A few hundred words in a blog post will not do this subject justice. It couldn’t even begin to scratch the surface of the topic. But as Mother’s Day approaches, the subject, though vast, cannot go without notice.
Mother—Hazel Margaret Summers Peterson—came from good stock. The Summers family of Heiskell, Tennessee, were special to me, and, although I don’t get to see them often any more, they remain so. Nannie and Paw taught their children well.
Mother was a woman of firm convictions and deep devotion to both her faith and her family. One of my most vivid memories of Mother is of an incident from my childhood. Just before the school bus came one morning, I suddenly remembered that I had a form that had to be signed by a parent and returned that day. In my haste and without thinking, I barged through the closed door of my parents’ bedroom to find her on her knees beside the bed that she had just finished making—praying. The words that I heard at that moment were her praying for me by name. That was her morning ritual—dress, make the bed, and pray for us kids—but at that instant was when it hit me just how seriously she took her need for divine wisdom in rearing two sons and a daughter.
Mother was a hard worker. She raised, cooked, and canned or froze all manner of foodstuffs to feed our family year round, especially during the winter months when Daddy, a brick mason, could not work because of inclement weather. In addition to laboring in our large garden, she found time to care for numerous fruit trees, grape vines, and flower gardens. And she quilted, sewed clothes for my sister, Gina, and herself (and even a sport coat for Daddy, but that was a different story!), and made myriad sorts of macramé items.
Mother was also capable of handling stressful emergencies with poise—until the crisis was over. Then she got as limp as a wet dishcloth. She survived my numerous bike wrecks; stitches on the back of my head (from hitting the edge of the concrete porch); stitches on the top of my head (from a too-close encounter with a sailing Wolf’s Head oil sign); stitches on my chin (from one of the bike wrecks); and my broken finger (from playing baseball in the dark).

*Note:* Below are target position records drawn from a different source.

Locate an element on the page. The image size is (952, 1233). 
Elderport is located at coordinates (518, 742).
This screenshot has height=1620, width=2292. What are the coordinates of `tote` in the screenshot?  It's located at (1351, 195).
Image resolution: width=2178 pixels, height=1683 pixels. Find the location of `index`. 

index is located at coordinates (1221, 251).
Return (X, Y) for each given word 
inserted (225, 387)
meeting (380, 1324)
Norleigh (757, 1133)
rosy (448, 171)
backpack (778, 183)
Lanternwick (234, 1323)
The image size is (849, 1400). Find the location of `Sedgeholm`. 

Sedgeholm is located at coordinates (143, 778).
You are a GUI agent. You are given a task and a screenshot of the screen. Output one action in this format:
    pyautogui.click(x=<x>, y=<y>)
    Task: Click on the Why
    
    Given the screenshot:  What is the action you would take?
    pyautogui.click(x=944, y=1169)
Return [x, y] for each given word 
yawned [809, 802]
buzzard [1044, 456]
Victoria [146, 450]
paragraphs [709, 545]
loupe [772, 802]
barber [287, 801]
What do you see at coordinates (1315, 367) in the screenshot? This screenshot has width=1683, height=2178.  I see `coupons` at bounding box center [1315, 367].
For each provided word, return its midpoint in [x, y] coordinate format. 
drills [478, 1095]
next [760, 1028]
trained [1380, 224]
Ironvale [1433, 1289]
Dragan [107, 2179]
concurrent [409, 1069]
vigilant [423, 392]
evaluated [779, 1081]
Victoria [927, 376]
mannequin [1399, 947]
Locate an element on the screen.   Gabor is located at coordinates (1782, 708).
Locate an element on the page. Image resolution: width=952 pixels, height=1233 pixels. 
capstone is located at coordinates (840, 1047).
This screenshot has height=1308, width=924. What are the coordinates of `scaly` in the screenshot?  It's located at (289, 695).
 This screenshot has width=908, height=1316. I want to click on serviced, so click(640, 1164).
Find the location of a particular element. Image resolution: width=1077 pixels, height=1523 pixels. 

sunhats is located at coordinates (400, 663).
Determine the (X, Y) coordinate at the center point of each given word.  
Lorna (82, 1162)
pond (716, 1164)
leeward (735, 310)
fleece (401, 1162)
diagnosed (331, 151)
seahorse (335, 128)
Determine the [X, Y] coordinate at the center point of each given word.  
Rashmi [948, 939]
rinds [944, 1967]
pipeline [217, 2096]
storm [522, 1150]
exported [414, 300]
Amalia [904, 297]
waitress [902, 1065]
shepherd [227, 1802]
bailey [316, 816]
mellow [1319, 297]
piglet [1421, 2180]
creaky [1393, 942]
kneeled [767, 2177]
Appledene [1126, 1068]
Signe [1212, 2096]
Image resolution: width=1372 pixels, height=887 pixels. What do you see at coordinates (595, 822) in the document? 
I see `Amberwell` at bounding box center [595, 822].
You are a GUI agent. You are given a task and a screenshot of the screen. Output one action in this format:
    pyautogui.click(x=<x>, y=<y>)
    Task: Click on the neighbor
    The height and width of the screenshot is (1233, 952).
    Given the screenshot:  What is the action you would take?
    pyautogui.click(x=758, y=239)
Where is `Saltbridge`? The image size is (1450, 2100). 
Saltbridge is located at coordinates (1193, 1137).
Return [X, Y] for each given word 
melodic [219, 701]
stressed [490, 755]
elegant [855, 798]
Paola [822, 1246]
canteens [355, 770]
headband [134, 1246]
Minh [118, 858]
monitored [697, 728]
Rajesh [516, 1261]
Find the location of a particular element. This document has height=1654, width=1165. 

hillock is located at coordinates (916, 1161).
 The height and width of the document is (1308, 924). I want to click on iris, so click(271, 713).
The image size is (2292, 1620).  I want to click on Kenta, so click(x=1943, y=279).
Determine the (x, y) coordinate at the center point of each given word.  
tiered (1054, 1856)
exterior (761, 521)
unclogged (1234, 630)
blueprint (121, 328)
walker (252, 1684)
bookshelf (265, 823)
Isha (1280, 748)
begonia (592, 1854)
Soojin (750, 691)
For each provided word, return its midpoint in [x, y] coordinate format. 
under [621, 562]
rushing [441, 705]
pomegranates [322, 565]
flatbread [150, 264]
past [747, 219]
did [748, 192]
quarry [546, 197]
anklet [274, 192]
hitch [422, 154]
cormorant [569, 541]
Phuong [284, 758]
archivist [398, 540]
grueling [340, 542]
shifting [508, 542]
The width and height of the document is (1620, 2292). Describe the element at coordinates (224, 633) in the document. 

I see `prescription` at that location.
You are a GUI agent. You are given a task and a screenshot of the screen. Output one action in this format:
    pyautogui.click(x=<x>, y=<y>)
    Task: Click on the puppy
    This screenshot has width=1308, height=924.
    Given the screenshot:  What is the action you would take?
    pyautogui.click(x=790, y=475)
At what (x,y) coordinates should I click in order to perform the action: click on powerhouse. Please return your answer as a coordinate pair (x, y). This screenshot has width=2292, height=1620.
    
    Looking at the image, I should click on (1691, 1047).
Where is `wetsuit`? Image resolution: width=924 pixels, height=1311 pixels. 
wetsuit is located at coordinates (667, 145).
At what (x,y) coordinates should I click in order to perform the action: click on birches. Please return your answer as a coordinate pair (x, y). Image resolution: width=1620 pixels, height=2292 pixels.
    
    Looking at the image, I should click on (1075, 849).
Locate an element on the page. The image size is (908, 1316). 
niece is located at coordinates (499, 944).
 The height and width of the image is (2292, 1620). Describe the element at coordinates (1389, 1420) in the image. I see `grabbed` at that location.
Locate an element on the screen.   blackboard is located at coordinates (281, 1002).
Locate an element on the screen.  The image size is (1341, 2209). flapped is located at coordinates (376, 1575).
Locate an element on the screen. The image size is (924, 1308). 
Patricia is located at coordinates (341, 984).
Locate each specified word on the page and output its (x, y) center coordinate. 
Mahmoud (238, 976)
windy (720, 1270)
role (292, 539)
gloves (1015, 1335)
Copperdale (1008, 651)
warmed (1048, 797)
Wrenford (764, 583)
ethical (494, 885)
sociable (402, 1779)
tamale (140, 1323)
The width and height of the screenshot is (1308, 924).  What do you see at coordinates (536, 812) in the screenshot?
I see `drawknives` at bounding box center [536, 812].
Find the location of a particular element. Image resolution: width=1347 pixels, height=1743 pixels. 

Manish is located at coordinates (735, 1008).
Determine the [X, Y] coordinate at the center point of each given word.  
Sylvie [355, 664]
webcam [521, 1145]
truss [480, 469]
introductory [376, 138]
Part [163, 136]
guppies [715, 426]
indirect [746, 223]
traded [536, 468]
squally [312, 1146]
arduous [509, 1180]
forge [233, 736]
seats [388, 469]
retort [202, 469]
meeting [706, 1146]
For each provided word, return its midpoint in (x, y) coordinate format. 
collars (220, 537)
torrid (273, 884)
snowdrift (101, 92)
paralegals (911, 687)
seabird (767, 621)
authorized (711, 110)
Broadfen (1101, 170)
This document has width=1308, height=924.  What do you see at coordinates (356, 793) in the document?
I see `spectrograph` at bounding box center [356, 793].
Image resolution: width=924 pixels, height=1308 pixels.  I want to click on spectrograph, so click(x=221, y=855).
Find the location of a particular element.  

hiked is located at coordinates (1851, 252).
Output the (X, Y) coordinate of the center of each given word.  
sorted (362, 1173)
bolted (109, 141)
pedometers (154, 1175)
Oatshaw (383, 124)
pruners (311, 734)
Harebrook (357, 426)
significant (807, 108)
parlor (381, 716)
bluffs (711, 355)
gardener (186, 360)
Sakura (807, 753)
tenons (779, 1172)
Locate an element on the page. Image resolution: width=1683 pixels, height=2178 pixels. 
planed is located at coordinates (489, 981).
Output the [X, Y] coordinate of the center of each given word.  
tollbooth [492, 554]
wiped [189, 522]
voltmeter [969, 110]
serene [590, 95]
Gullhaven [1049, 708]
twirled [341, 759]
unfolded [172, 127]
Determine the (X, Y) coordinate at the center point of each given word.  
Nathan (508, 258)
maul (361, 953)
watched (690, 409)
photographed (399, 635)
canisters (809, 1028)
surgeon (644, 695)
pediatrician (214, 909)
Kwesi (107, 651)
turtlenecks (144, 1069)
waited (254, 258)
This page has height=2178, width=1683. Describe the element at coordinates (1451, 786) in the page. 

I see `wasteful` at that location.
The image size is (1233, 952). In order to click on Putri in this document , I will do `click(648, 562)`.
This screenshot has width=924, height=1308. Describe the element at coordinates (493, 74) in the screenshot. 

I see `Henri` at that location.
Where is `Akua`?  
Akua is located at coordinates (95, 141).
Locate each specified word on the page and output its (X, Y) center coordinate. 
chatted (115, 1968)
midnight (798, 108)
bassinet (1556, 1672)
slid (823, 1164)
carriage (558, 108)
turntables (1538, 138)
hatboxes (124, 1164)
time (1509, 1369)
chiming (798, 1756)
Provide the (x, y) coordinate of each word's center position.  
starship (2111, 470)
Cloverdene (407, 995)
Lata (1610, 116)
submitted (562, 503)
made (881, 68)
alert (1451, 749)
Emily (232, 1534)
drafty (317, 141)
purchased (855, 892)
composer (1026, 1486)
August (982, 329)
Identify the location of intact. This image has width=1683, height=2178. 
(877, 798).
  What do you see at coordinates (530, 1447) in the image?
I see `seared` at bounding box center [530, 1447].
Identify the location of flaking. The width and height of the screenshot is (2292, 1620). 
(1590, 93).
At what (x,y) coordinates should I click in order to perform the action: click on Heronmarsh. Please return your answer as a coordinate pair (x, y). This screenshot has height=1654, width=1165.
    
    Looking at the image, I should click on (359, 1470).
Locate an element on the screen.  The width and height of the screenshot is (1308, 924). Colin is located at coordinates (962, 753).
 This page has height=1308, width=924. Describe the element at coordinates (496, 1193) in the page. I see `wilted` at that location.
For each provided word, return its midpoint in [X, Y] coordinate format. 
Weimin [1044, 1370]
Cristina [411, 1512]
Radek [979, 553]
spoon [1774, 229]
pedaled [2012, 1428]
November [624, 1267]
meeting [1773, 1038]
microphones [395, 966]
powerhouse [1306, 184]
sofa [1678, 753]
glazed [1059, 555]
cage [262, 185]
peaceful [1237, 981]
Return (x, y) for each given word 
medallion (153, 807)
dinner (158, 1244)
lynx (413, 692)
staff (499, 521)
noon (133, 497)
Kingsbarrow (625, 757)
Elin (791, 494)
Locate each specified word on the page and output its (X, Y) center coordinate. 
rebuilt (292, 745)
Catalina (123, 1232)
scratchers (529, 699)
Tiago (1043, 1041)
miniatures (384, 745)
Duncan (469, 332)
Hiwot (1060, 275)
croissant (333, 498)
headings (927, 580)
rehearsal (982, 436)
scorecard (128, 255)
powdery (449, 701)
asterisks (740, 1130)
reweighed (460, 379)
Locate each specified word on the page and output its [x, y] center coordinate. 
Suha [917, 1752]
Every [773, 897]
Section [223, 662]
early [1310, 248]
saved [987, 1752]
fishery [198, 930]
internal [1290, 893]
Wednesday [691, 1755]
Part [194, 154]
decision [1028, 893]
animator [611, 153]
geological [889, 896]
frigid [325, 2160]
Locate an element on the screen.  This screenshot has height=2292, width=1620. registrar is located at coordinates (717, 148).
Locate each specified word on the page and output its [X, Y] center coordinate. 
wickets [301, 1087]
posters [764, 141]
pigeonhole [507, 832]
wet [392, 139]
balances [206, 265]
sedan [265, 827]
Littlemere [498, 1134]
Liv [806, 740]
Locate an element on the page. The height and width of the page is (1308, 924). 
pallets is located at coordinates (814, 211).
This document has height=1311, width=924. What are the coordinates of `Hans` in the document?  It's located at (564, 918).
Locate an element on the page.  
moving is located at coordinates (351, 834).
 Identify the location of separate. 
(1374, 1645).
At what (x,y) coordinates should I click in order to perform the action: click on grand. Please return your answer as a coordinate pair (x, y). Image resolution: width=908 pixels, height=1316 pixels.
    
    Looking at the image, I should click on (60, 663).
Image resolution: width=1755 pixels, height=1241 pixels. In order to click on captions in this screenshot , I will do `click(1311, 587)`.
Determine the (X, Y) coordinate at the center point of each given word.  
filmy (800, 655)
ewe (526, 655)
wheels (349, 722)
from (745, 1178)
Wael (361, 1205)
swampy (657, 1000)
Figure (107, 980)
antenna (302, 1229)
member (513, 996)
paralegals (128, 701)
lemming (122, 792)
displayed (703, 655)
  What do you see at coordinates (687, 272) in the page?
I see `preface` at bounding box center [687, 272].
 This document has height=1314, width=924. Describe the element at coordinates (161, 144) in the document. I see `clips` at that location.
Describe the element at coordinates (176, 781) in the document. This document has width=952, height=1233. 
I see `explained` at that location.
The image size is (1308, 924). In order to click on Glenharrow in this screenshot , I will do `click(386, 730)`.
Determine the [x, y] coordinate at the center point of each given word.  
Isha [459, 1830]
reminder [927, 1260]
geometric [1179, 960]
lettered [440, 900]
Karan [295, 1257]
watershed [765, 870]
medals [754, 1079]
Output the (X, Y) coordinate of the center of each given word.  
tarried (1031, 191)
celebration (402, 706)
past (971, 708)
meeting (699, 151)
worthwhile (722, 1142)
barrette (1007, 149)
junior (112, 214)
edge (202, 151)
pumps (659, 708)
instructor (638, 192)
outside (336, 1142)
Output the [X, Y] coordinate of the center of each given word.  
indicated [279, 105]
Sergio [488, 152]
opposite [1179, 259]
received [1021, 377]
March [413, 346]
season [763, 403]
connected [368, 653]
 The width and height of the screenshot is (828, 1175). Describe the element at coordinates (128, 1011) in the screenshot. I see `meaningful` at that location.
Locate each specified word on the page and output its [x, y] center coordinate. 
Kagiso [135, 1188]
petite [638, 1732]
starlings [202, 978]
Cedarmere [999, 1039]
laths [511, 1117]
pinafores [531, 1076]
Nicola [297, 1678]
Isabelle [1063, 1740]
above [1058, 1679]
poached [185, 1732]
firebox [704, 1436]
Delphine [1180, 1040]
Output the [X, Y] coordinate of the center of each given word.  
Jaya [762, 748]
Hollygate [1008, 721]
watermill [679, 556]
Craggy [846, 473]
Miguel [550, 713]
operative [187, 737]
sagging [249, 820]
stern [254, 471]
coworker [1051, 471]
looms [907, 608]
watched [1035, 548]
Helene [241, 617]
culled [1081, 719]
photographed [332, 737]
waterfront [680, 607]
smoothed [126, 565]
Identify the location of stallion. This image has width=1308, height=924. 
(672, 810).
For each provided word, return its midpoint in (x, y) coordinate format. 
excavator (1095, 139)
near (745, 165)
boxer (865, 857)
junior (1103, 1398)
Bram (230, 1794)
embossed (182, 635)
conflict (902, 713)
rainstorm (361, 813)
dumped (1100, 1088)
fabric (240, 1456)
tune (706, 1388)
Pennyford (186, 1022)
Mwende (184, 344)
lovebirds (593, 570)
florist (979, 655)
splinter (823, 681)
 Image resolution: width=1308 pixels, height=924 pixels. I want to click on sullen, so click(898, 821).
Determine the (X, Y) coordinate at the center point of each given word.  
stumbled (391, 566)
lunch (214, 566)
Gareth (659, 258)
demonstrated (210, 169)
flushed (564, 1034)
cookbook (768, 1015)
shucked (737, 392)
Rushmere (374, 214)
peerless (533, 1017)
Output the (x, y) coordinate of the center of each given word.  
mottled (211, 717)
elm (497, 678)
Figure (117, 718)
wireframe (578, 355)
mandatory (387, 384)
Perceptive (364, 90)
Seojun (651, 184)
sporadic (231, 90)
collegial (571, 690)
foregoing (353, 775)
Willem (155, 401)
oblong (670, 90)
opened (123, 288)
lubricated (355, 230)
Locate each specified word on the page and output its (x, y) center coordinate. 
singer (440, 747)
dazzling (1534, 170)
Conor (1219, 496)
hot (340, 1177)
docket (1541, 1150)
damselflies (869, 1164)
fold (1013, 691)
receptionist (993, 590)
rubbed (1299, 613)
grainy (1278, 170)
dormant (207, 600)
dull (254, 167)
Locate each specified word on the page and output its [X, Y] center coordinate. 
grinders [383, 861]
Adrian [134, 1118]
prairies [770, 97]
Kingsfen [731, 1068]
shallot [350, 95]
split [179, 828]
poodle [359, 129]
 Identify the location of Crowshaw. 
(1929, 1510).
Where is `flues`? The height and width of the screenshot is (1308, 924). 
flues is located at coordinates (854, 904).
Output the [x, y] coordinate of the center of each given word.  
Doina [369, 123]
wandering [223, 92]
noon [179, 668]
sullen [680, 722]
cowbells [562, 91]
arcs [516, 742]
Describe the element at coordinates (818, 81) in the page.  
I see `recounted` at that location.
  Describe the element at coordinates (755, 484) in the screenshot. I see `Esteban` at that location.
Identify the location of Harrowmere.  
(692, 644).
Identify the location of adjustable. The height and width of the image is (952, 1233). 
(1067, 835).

Among her cooking, gardening, canning, sewing, dealing with emergencies, and engaging in various church-related activities, Mother also made time to play with us kids (and any neighbors’ kids who might happen to be in the yard with us, and that was often). In the winter, it was jigsaw puzzles and board games, especially Aggravation. In the summer—in spite of having worked all day in the garden or the kitchen—she enjoyed playing endless sets of badminton until it was so dark that we could see the birdie only if we hit it high into the air, where it was silhouetted against the fading sunset.
But my best memories of Mother’s playing with us were of when we played baseball down in the cow pasture near Pappaw’s old barn. One night, she hit a hard line drive that struck me in the chest with such force that Daddy heard the impact all the way up at the house. When I came to, Mother was kneeling over me crying. She thought that she’d killed me.
Mother’s own death came all too early at the hands of a drunk driver. But it was in God’s perfect timing. Only after my brother, Dale, published his book Leave a Well in the Valley did I learn that just before the wreck, Mother’s oncologist had told her that her cancer had spread. It was then only a matter of time. I believe that God spared her a lingering death by allowing the car wreck.
My only regret regarding Mother is that my own daughters never had the privilege of knowing their Gramma Pete. She would have love them and they her.